Pourquoi aidons-nous les autres ? Par empathie sincère ou par intérêt personnel ? Les connexions neuronales de votre cerveau trahissent la véritable motivation.

Altruisme empathique ou réciproque : le cerveau distingue les motifs.
Une équipe internationale dirigée par Grit Hein, de l’Université de Zurich, a identifié des différences dans les réseaux cérébraux selon le type d’altruisme. Dans le cas d’un altruisme réciproque (en retour d’une faveur), une forte connectivité positive existe entre l’insula antérieure et le striatum ventral. À l’inverse, l’altruisme empathique, motivé par un souci sincère, montre une connectivité négative.

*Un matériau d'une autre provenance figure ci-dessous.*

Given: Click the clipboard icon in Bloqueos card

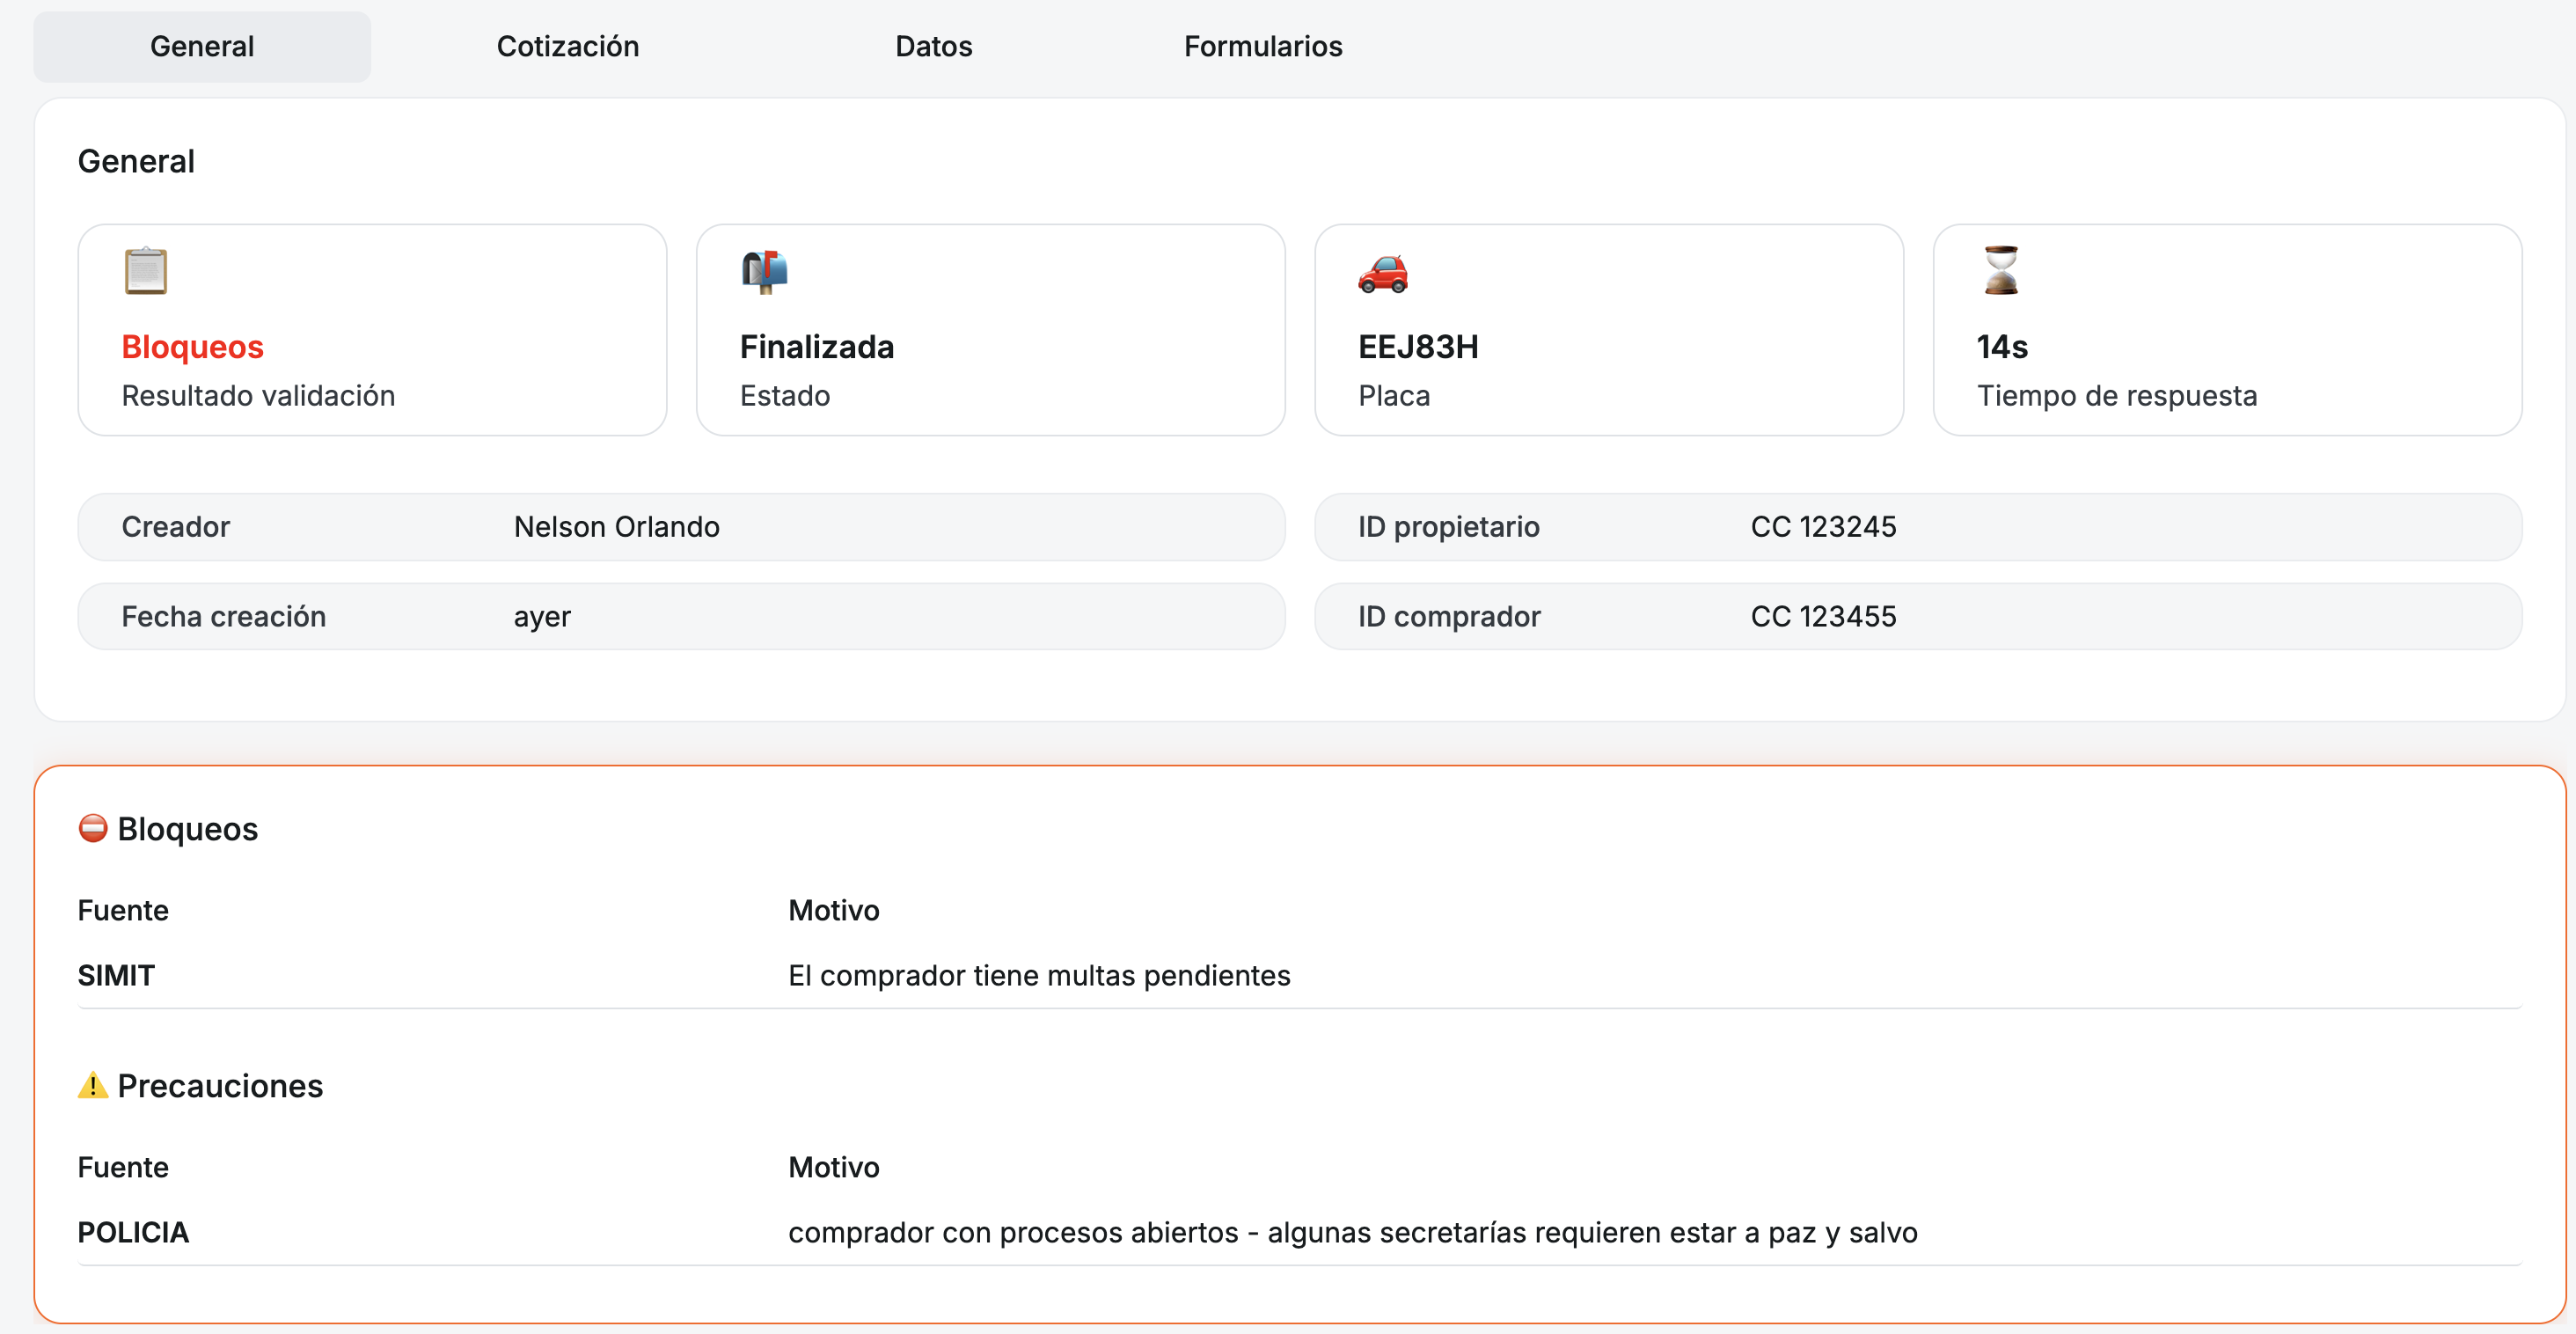Looking at the screenshot, I should [x=146, y=270].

Expérience avec décharges électriques
Les chercheurs ont conçu deux scénarios pour analyser les structures cérébrales. Dans le premier, le participant A observe la personne B recevoir des chocs électriques douloureux, favorisant l’empathie. Dans le second, la personne B sacrifie de l’argent pour épargner un choc à A, incitant à un geste en retour. Une personne témoin neutre est présente dans chaque cas. Comme prévu, A donne plus d’argent à B qu’à la témoin. Bien que le niveau d’altruisme soit similaire, les scanners cérébraux révèlent le motif : empathie ou réciprocité.

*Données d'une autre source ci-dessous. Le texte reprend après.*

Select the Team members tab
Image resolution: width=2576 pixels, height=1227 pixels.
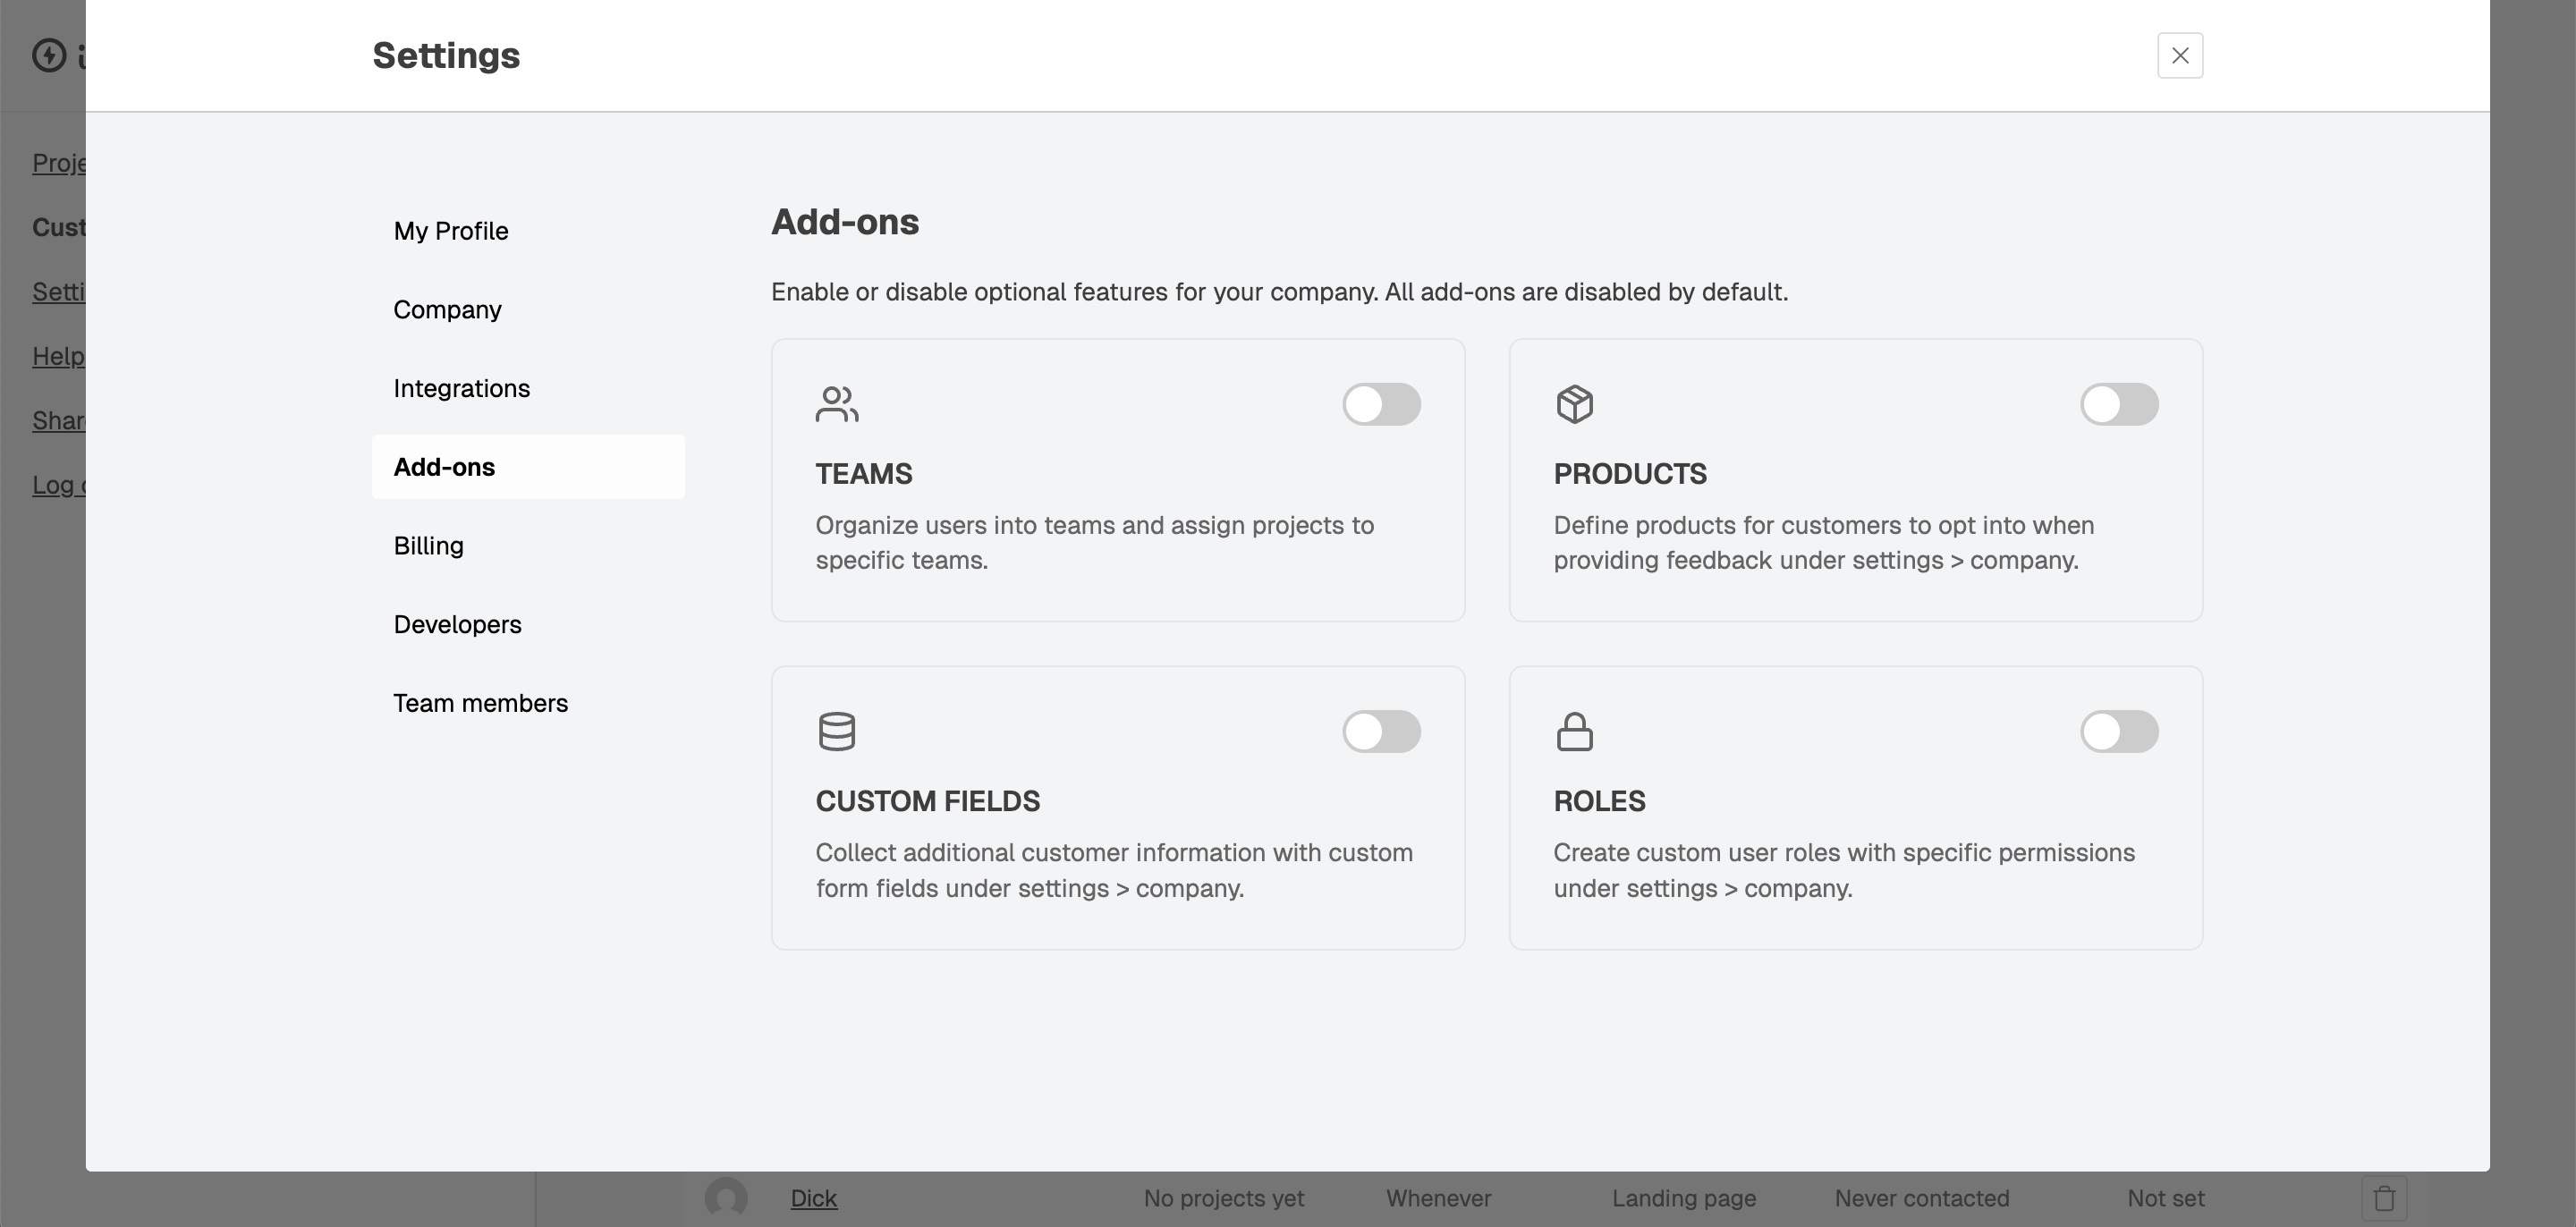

Les volontaires ont été classés en deux groupes selon leur degré d’altruisme. Les plus égoïstes présentent une faible ou négative connectivité entre le cortex cingulaire antérieur et l’insula antérieure, tandis que les plus altruistes montrent un lien positif. En induisant l’altruisme empathique chez les égoïstes, leurs connexions neuronales se rapprochent de celles des altruistes.